Great article, but the problem is that “fornication” is a King James word, like “distaff,” or “kine,” or “slow belly.” It’s another language, which must be translated for today’s readers because it impedes communication.
@Hal,
These words must have interesting origins, I guess. Fornication has to do with fornix which means an arch. The vaginocervix junctions are arches. We have lateral arches, anterior and posterior arches there. Porneia and pornography are linked. So is fornix and the arches in Corinth where some women allegedly ’sold their wares’ …set up for fornix work.
I guess as christians, we must have a love for words. After all, they change with times but as people who must communicate the gospel, we have to keep learning to keep on sending the messages. Terminologies change. We have an unchanging message.
Should a woman forgive an adulterous man who has fooled her for many years, but later asked for forgiveness? Should the woman have to bare his children and the pain of an unfaithful man who is amazing when he is present, but unfaithful when he is away? When he repents, it does not wipe away all the memories of broken trust…
Such a tough subject, difficult to iron out in anyone’s mind. She has a lot at stake… Her three beautiful children. She loves him enough…
Dr. Moore many years ago I came to find your blog on the blog rolls of some of my favorite Christian writers and have been following your writing since then. For the past couple of years I have been hoping one of you would write something I could use to counsel a friend on this very subject. You’re the first one to do this. I can’t thank you enough.

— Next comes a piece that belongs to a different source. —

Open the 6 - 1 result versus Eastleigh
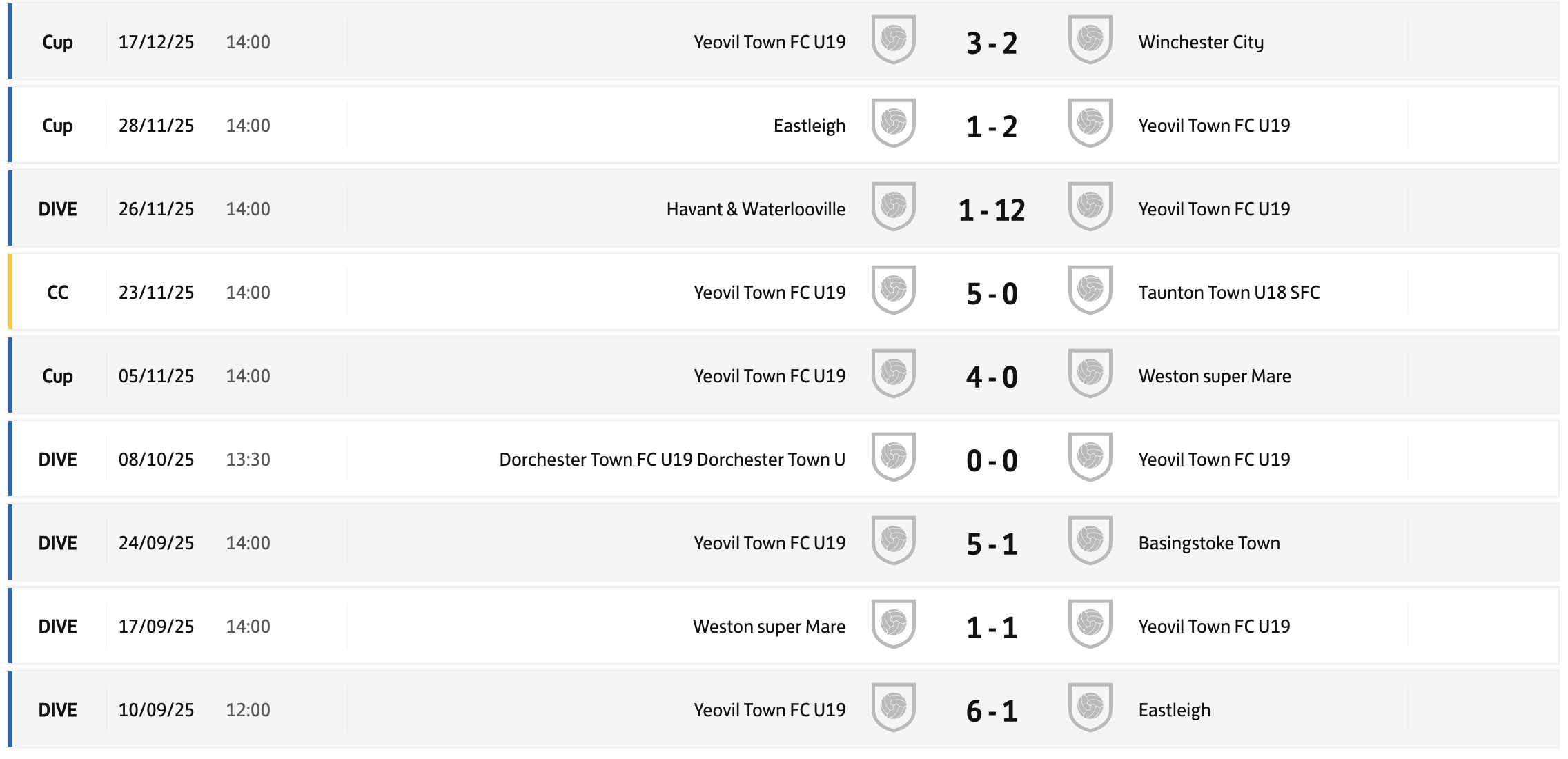Screen dimensions: 1568x759 992,711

I have researched into the roots of the word fornication. And, it comes from the Greek Fornix. This was a tunnel under the city where men went to be with prostitutes. When Paul talks about “Fornicators” he is describing a man joining himself with prostitutes. Young’s more accurate interpretation of the Greek writings uses the word “Whoremonger” . The evolution of Pauls writings by the NIV etc. to “Sexual Morality” skews the original meaning and allows the church to try to define fornication and immorality as what they believe sexual sin to be. I am not advocating pre-marital sex. But, I also have issues with new interpretations of the Word that change it’s intended meaning. The Word is what it is, pure and true and cuts like a double edges sword.
Great article!
Its amazing how people try to make the word of God look obsolete to justify themselves. Let us not forget that God’s word is the same yesterday, today and tomorrow; moreover generations may come and go but God’s word will never pass away. Fornication according to the dictionary is sex between two unmarried people and it is considered a sin which we have the power to flee from.